--- Text block ---
# Dynamique 47, good or not?



## Simio47 (Aug 26, 2012)

Hi everybody. Does any one know anything about Dynamique yachts? I am looking at a Dynamique 47 which looks good but I know nothing about them. Also have a Corbin 39 PH for sale, message me for more details.


----------



## bluestone (Nov 4, 2012)

Hi I see you didnt get a reply but we have a Dynamique and have owned it for more than 10 years it is in the Mediterranean. It has pleased us a lot and has mostly good points but not perfect. Let me know if you are still interested.


----------



## Simio47 (Aug 26, 2012)

​Hi, that's really good timing; a deal just fell through on something else so we will be looking again at the Dynamique. Any pointers you can give would be much appreciated. Thanks


----------



## SloopJonB (Jun 6, 2011)

I've never been on one so I can't provide any specific info, but one was in my boatyard for a bottom job and I can say with certainty that they are gorgeous.

--- Collected data entries ---
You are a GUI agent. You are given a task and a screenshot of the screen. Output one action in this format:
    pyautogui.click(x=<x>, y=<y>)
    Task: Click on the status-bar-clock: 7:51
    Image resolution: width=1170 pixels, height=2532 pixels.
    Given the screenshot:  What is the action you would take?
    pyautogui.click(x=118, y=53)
* * *
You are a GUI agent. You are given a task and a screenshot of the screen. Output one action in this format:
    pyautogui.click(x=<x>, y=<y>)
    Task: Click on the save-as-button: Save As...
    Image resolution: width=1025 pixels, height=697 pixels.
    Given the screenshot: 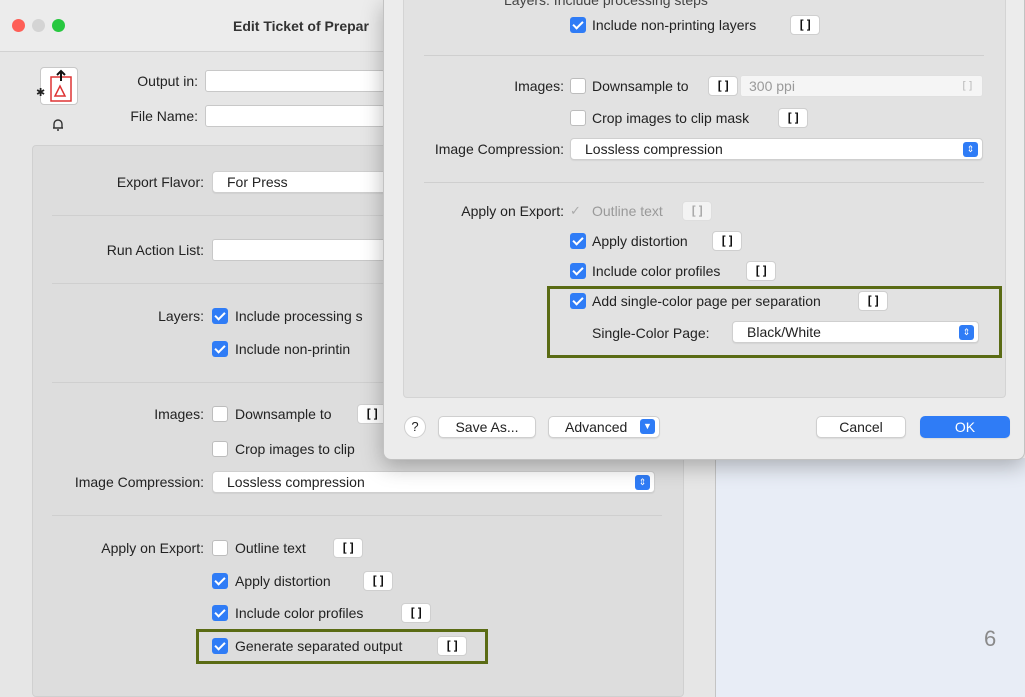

--- Set of tasks ---
a – According to the forum thread, where is bluestone's Dynamique kept?
b – Copy the passage of the forum thread starting at "## bluestone (Nov" and ending at "are still interested.".
Rely only on the forum thread to respond.

--- Answers by item ---
a – In the Mediterranean.

b –
## bluestone (Nov 4, 2012)

Hi I see you didnt get a reply but we have a Dynamique and have owned it for more than 10 years it is in the Mediterranean. It has pleased us a lot and has mostly good points but not perfect. Let me know if you are still interested.